Sunday, 23 July 2017

Guest article: 'Country Loving' - it's not rocket science


Oh God, this is awkward. Possibly...

I’ve just become aware of a feature in a magazine called ‘Country Living’ in which a woman is documenting her search for love among the hay bales and slurry of Somerset – or Wiltshire. Can’t be sure. Names may have been changed to protect the identities of persons living – and counties.

Like me, she’s lost a spouse, so of course, I am sympathetic, but the poor creature just doesn’t seem to be able to read the messages she’s getting from this chap she’s pursuing, and it’s been reminding me of a situation I’ve found myself jousting with recently.

It was my daughter who first alerted me to this column. She’d started reading it while she waited at our local GP surgery.

Bloke in this seems a lot like you, Dad” she had said. So much so, in fact, that she’d asked the Receptionist if she could take the mag home to show me.

As I reluctantly read through the August episode of riotous romantic antics, I began to wonder if the bloke in fact WAS me.

Just like him, I am a widower. Just like him, I am half Spanish, and just like him, I do speak to my animals in my father’s language. They seem to respond well to it. Animal communication is all about meaning after all, rather than words. 
 
Ok, this isn't me, but I definitely look like him...

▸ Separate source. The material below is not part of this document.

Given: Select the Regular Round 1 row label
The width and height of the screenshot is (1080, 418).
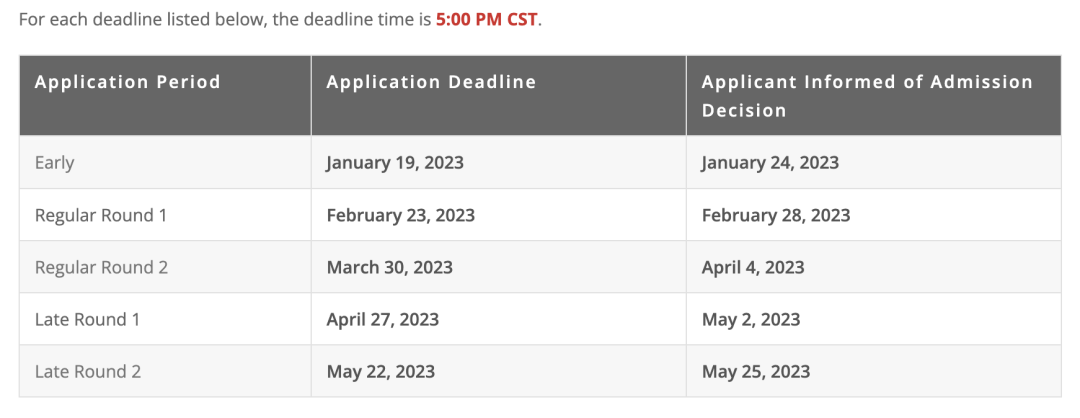Looking at the screenshot, I should pyautogui.click(x=101, y=215).
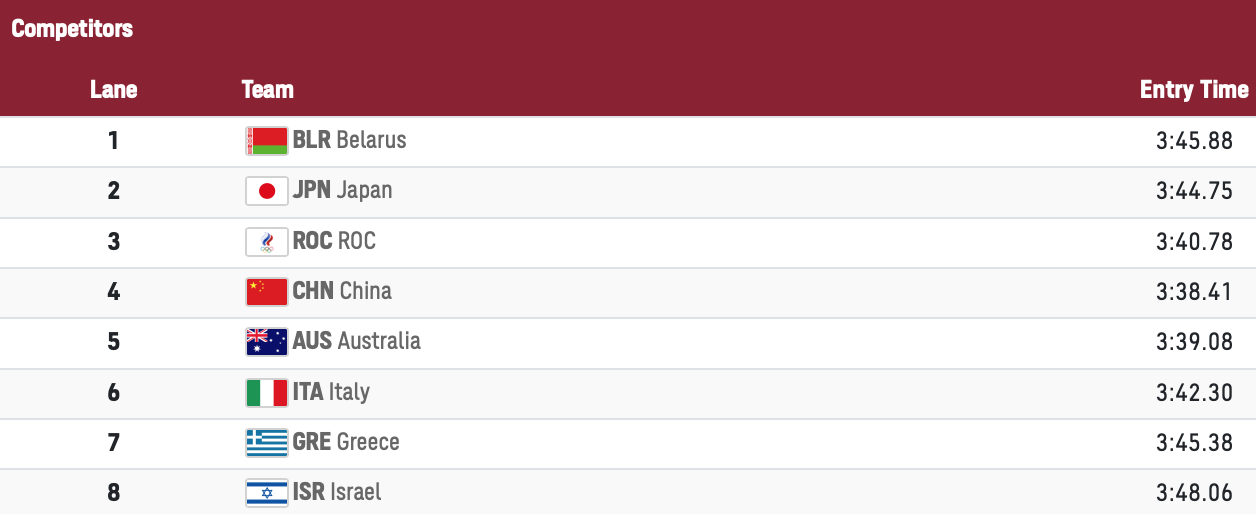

Also, just like him, and at the insistence of my daughter, I have dipped my toes into the internet dating pool, but didn’t really like the sensation of eager little fish nibbling at my flesh. Just like him, one in particular has ended up becoming something of an irritation.

As I read on, I became extremely uncomfortable remembering how we had finally met up – in a bookshop. How I had been immediately horrified to find that the woman with whom I had been corresponding had turned out to be a neighbour of mine, how I had continued with the ‘date’ so as not to be rude, and how I had even followed-up with an invitation to a show – because I had felt to leave it there would not have been sporting. After all our to-ing and fro-ing on messenger, just to dump her due to a lack of chemistry seemed churlish, and I figured that as she was a neighbour, I might at least make a friend.

She didn’t answer. Not for a while, anyway. I remember I was rather relieved, but when she eventually told me that a plague of mice or termites, or locusts (whatever it was) in her post box had eaten my note, I think I felt about the same as my Housemaster must have done when I explained my shoddy Physics prep by blaming my dog, claiming he’d ingested my notes when I was at home for Easter one year: unconvinced.

The only thing I was convinced about was that I didn’t want to get it on with this lady. She was nice enough in a sort of desperate post-menopausal hobby farmer’s wife way, but the rather affected dippy ‘scatterbrain’ persona she adopted to mask the smell of desperation came across rather like the pervasive pong of one of those air-fresheners colleagues use in the office lav.

I went online to read more of these ‘stories’. Dating back some months, I started recognising ‘scenes’ in which I had found myself with my neighbour. The most recent documented a situation at a local wedding where this ‘Imogen’ had got plastered, and done a Theresa May: running girlishly through some poor sod’s crops in the moonlight, ending up in a waterlogged ditch. In mounting horror, I remembered how my neighbour had done something similar. I had watched in some irritation as she and a group of younger people had gone crashing through a field of young maize. She couldn't keep up with them and inevitably came a cropper in a ditch. Fighting the urge to leave her there and simply call the farmer so he could utilise his digger and give her the telling off she deserved, I had pulled her out. I helped her back to her gate, then ran off as quickly as I could before she could try to drunk kiss me. In the story, 'Matthew' had helped ‘Imogen’ back to the host's house, and she had taken this as him caring about her.

In fact, reading back through the series, it seemed that every attempt this chap ‘Matthew Antiza’ had made to get ‘Imogen’ off his back, even the most basic courtesies he had shown towards her, had been interpreted as him wrestling with his true (romantic) feelings towards her.

I found myself wondering if every time I had brushed off my neighbour, she had been reading this as me burning with a passion for her I simply did not recognise as such...Yet. I also found myself wondering if she wrote a secret column for a ‘country’ lifestyle magazine…

Of course, I can’t prove anything, but just to be helpful, I have a few words of advice for any other ‘bewildered countrywomen’ who are labouring under similar delusions: ladies, men don’t do subtlety very well. If we are interested, you won’t be able to mistake it. We will call you, text you, ask you out. If we want you, we want to see you. You don’t have to make excuses to ‘bump’ into us at the Garden Centre or the vet’s office. We’ll be bumping into you first.

And ‘Imogen’, leave him alone. He’s not interested.